* _Directions_
Output the data below exactly, down to the last character.

### Data to use ###

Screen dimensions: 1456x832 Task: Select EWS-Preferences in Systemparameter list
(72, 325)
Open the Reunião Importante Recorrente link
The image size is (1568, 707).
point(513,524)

###

* _Reply to the exercise_
Screen dimensions: 1456x832 Task: Select EWS-Preferences in Systemparameter list
(72, 325)
Open the Reunião Importante Recorrente link
The image size is (1568, 707).
point(513,524)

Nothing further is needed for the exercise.